(Records for this task)

---

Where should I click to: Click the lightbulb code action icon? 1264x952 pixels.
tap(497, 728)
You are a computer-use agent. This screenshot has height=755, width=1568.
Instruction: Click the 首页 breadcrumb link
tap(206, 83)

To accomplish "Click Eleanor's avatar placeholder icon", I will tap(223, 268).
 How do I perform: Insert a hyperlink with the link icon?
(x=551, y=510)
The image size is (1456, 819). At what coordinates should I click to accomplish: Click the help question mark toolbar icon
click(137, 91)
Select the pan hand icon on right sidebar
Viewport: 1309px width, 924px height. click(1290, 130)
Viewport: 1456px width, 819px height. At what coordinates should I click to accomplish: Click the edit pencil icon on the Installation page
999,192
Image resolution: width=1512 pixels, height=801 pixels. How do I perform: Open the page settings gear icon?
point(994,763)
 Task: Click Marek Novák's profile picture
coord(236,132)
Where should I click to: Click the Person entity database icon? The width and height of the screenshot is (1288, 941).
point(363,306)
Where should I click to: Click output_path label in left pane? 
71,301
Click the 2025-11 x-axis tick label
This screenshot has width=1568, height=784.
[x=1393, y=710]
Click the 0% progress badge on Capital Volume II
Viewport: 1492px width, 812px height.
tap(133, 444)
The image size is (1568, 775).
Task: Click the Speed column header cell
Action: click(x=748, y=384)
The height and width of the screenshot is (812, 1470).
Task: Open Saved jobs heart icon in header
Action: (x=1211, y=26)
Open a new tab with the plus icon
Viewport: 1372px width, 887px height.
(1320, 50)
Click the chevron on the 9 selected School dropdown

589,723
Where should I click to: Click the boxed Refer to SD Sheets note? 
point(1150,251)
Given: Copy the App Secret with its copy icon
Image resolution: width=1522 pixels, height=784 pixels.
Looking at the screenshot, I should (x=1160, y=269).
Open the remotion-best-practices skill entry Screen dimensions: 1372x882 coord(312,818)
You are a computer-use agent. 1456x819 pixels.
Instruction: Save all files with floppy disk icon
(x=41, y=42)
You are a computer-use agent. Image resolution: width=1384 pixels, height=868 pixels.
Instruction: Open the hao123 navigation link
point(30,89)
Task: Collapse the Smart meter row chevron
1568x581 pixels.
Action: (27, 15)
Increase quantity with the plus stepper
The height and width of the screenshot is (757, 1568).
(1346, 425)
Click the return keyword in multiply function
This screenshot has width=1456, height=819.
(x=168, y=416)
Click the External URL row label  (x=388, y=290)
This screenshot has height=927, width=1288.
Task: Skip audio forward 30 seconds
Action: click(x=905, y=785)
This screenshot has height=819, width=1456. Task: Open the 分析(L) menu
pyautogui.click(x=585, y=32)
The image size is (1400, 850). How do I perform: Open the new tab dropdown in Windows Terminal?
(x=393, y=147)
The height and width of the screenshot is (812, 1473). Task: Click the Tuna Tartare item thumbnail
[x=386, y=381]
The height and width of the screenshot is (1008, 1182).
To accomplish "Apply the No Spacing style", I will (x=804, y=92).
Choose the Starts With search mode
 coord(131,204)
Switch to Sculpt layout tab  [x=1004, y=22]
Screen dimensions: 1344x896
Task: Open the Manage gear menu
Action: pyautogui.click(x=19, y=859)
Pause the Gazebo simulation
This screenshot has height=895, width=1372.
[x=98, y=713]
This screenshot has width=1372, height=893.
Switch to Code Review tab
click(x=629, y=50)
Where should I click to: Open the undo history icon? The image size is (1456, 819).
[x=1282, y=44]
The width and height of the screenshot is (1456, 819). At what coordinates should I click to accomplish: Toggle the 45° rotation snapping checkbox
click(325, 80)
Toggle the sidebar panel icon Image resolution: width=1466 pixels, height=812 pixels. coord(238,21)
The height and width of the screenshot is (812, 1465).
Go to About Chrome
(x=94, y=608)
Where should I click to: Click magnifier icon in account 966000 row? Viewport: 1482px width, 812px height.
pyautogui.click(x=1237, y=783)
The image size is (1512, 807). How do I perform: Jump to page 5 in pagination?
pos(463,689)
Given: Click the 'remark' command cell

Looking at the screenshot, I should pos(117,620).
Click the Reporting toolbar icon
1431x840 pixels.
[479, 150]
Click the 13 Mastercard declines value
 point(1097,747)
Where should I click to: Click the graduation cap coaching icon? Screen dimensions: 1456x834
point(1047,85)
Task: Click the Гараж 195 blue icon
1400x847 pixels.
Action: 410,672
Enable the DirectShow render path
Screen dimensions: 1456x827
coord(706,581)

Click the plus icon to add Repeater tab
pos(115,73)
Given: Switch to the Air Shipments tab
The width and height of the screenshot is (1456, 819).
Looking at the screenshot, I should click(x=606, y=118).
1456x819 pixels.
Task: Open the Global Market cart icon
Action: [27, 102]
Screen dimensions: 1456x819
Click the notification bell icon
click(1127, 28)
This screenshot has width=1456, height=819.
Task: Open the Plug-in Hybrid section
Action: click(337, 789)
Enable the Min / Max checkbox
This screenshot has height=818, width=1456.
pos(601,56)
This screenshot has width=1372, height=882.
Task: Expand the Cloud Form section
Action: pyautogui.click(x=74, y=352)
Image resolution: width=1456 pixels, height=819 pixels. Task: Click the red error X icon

---

(Problem description)
Scan the material for lines with the word "agent", and copy each line you find.

(Solution for this task)
You are a computer-use agent. This screenshot has height=755, width=1568.
You are a computer-use agent. 1456x819 pixels.
You are a computer-use agent. Image resolution: width=1384 pixels, height=868 pixels.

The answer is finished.